↓

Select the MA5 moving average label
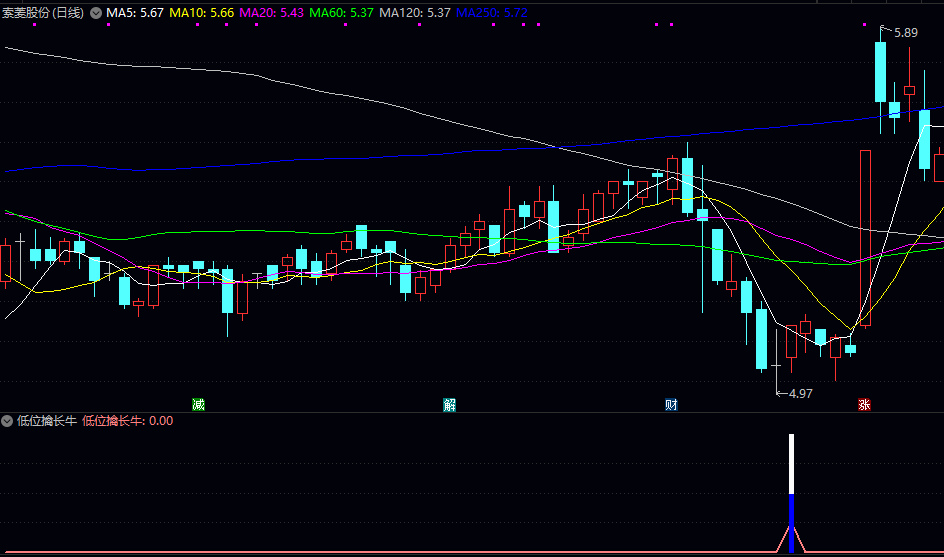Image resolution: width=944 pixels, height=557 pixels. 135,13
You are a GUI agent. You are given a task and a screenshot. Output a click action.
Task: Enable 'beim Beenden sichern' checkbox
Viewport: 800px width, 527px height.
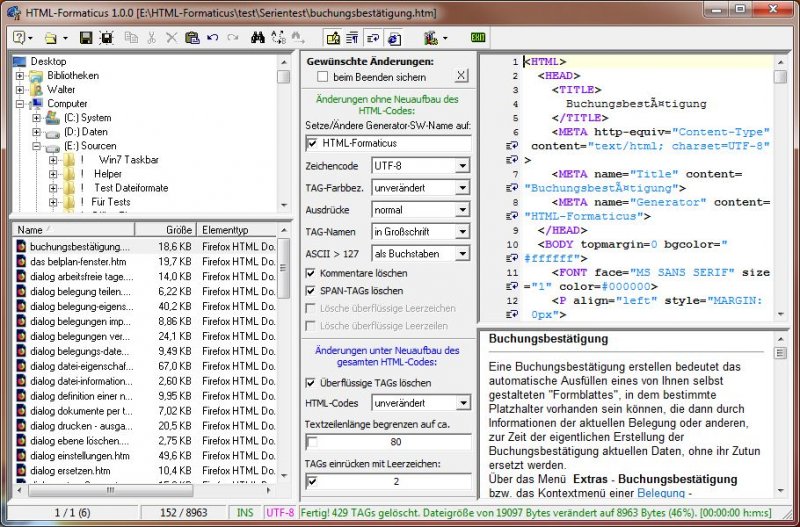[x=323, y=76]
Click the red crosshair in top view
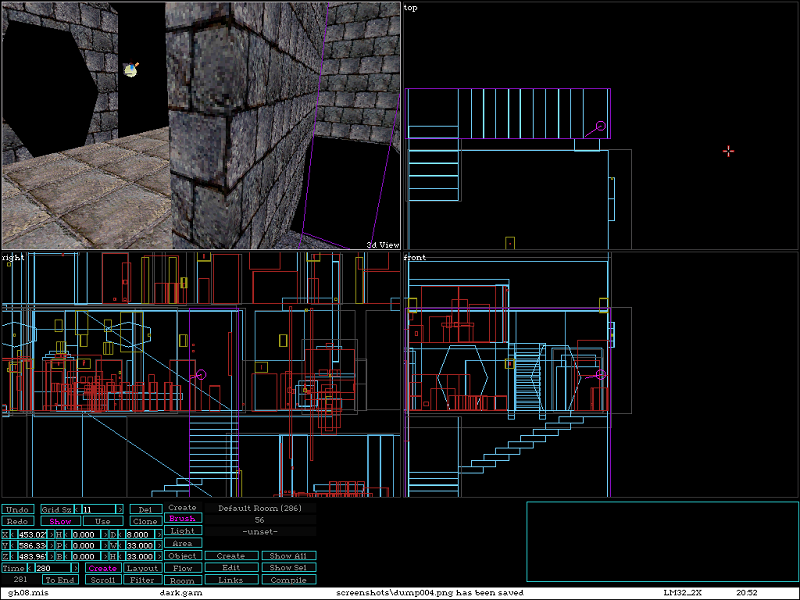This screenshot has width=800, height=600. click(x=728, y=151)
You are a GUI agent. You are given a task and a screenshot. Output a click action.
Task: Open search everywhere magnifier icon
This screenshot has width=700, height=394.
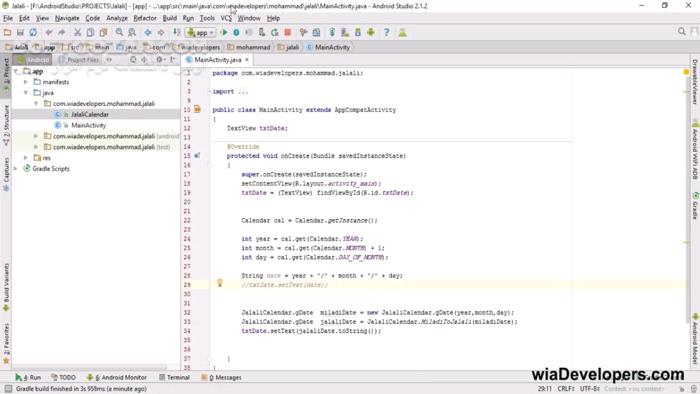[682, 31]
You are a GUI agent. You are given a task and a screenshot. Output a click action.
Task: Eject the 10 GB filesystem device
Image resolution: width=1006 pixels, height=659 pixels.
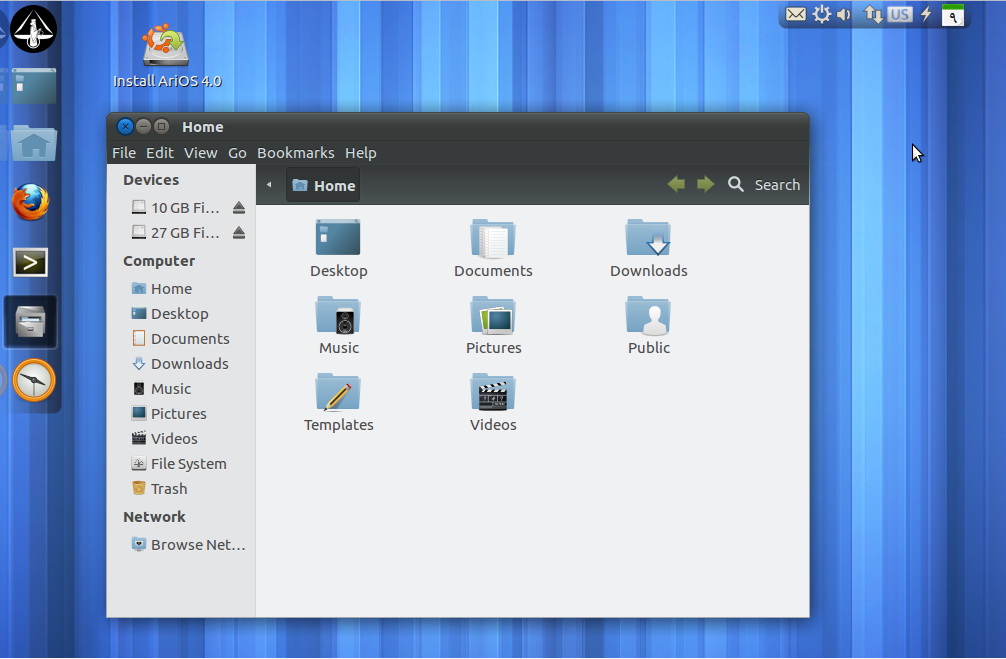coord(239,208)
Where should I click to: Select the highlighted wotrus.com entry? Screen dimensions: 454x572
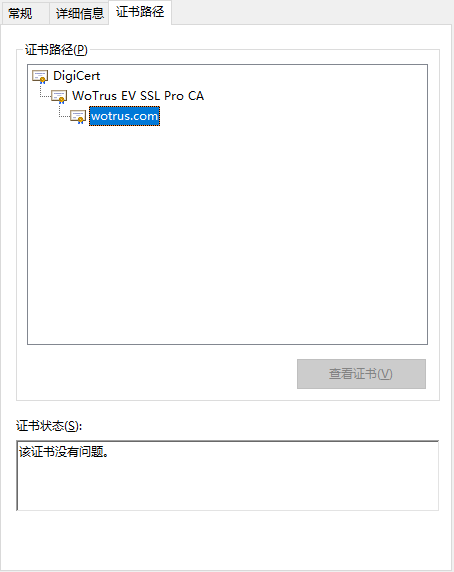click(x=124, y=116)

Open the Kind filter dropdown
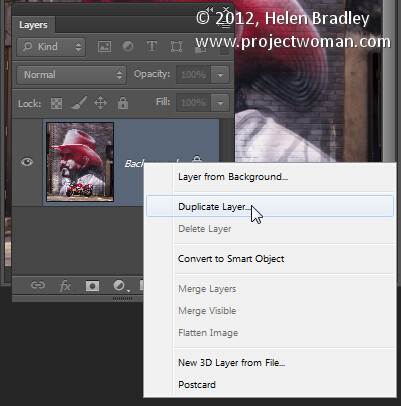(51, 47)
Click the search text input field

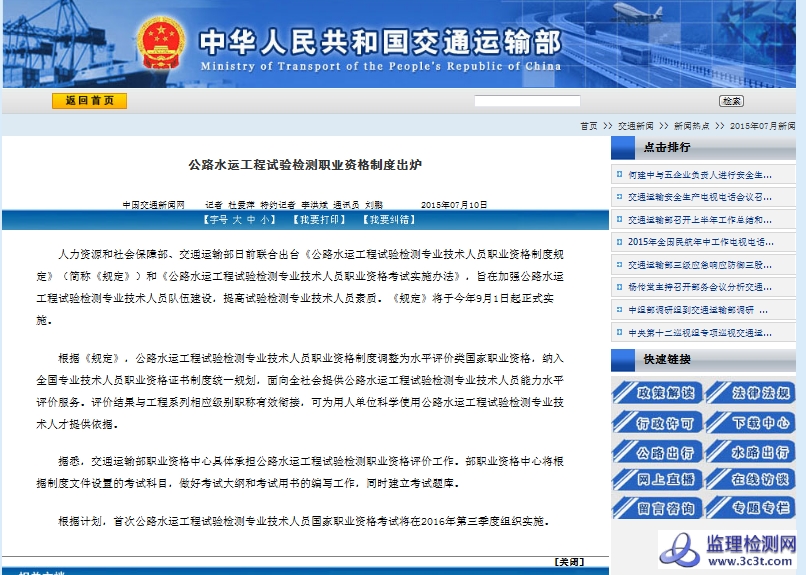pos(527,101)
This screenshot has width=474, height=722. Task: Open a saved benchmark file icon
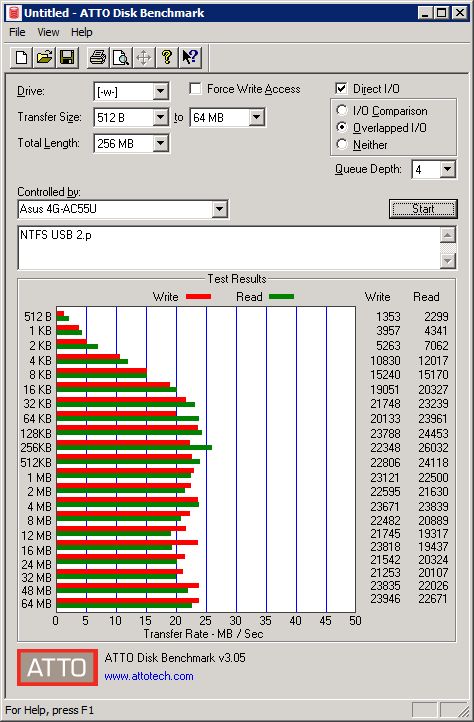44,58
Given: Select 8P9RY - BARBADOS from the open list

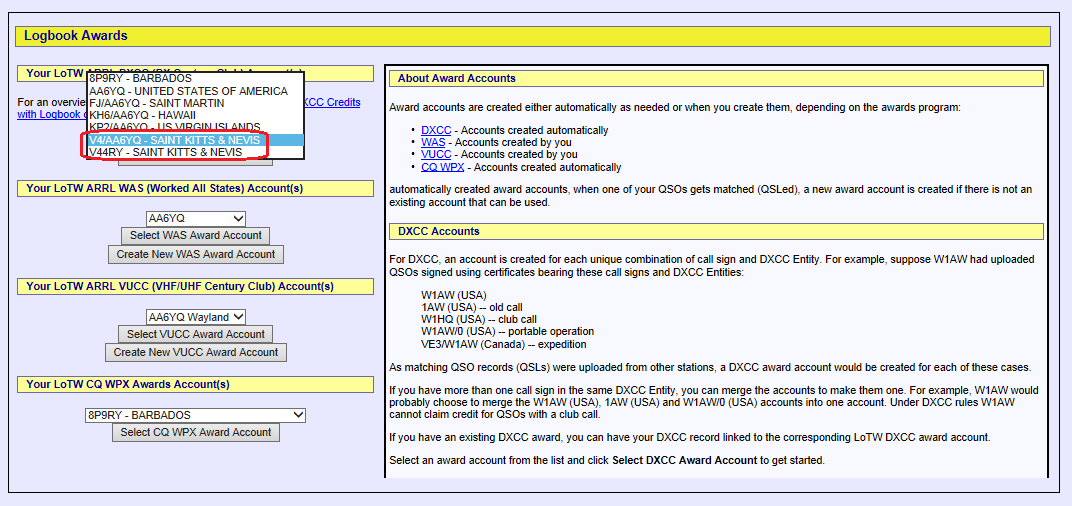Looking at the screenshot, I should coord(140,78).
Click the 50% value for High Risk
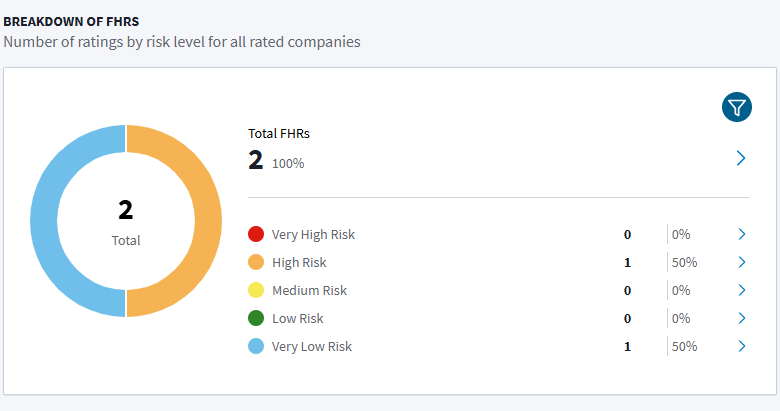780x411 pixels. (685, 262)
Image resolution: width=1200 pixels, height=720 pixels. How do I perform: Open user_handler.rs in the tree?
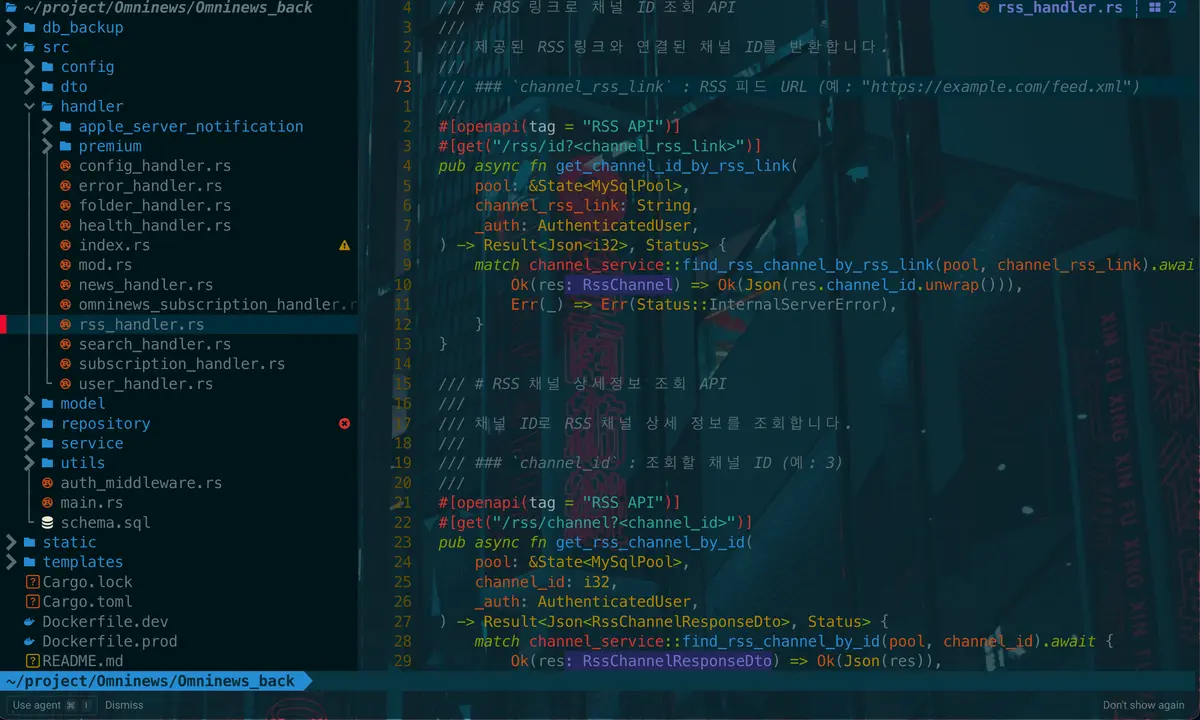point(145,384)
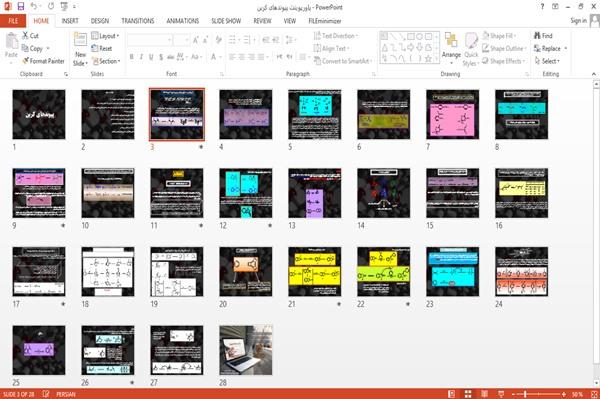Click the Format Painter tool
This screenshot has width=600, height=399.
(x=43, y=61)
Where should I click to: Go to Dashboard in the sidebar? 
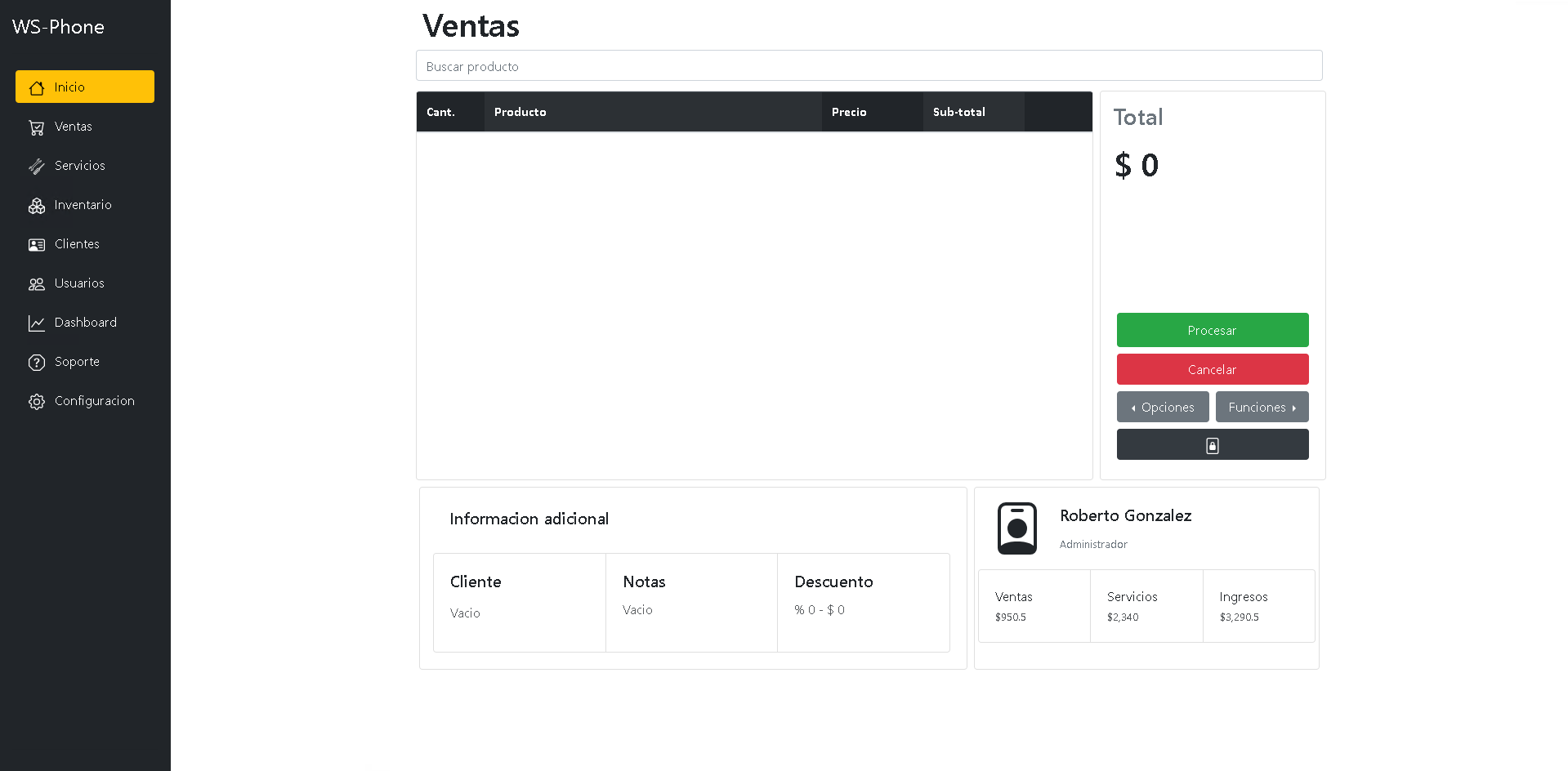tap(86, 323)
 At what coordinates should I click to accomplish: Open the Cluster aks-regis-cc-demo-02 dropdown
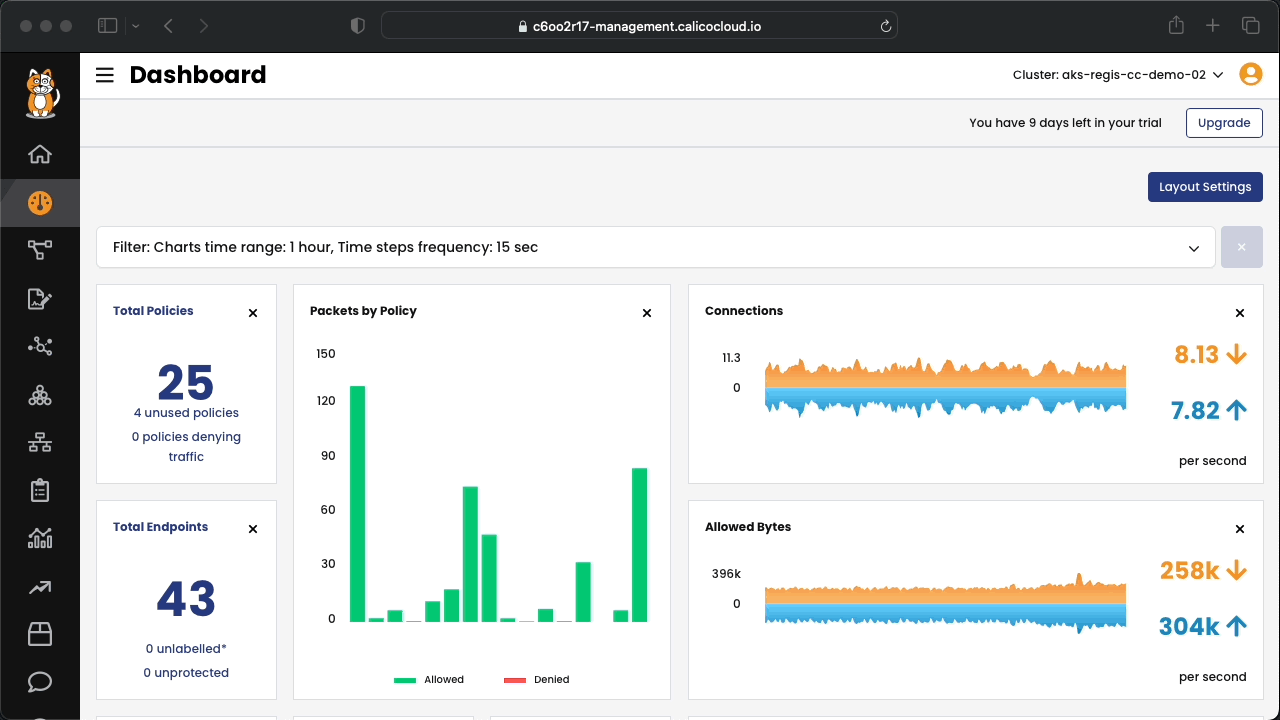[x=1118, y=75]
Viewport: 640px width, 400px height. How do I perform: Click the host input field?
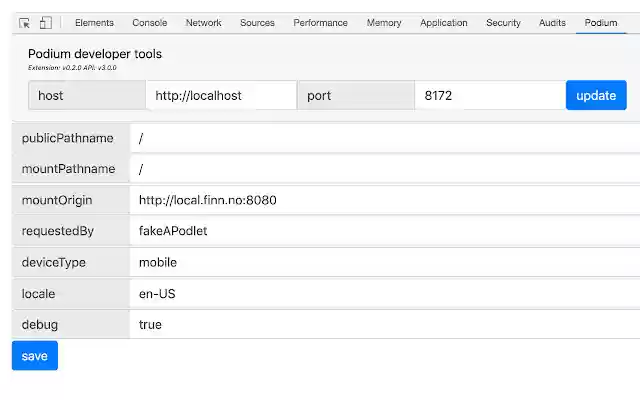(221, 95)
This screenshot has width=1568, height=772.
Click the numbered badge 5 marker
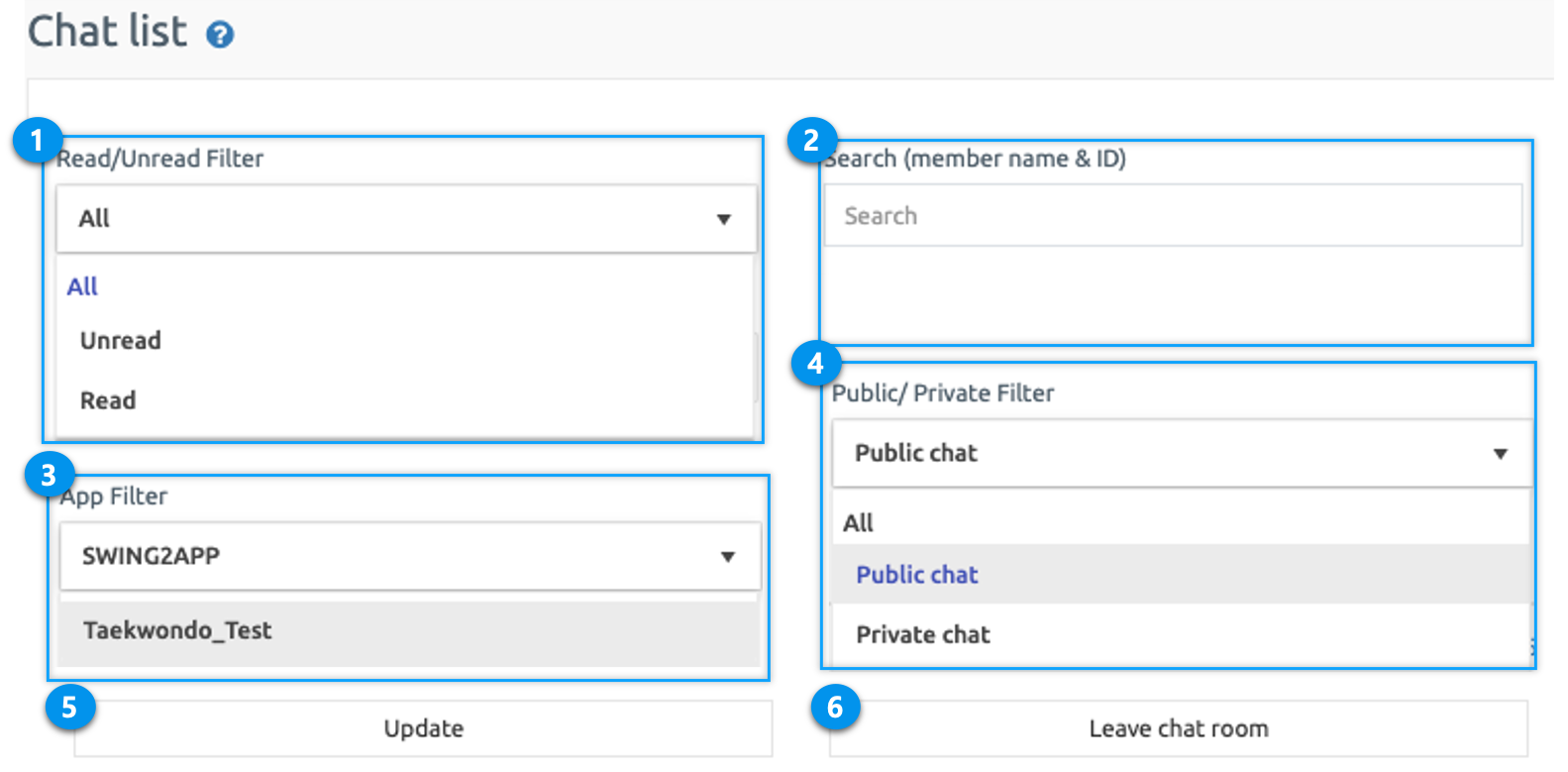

↑

What you are asked to do - Output exactly the lines from the one containing "Task: Enable 'beim Beenden sichern' checkbox" through the last line of the records above, both included, and leave out the pictures.

Answer to the problem -
Task: Enable 'beim Beenden sichern' checkbox
Viewport: 800px width, 527px height.
[x=323, y=76]
Click the red crosshair in top view
This screenshot has width=800, height=600. click(x=728, y=151)
You are a GUI agent. You are given a task and a screenshot. Output a click action.
Task: Open search everywhere magnifier icon
This screenshot has width=700, height=394.
[682, 31]
You are a GUI agent. You are given a task and a screenshot. Output a click action.
Task: Eject the 10 GB filesystem device
Image resolution: width=1006 pixels, height=659 pixels.
coord(239,208)
Where should I click to: Select the highlighted wotrus.com entry? Screen dimensions: 454x572
click(x=124, y=116)

Open the Kind filter dropdown
(51, 47)
Click the search text input field

pos(527,101)
This screenshot has width=474, height=722. Task: Open a saved benchmark file icon
44,58
Given: Select 8P9RY - BARBADOS from the open list

Looking at the screenshot, I should coord(140,78).
Click the 50% value for High Risk
780x411 pixels. (685, 262)
Image resolution: width=1200 pixels, height=720 pixels. How do I perform: Open user_handler.rs in the tree?
point(145,384)
Click the Format Painter tool
This screenshot has width=600, height=399.
(x=43, y=61)
Where should I click to: Go to Dashboard in the sidebar? 
tap(86, 323)
 At what coordinates should I click to accomplish: Open the Cluster aks-regis-cc-demo-02 dropdown
[x=1118, y=75]
Viewport: 640px width, 400px height. How do I perform: Click the host input field?
(221, 95)
This screenshot has width=1568, height=772.
Click the numbered badge 5 marker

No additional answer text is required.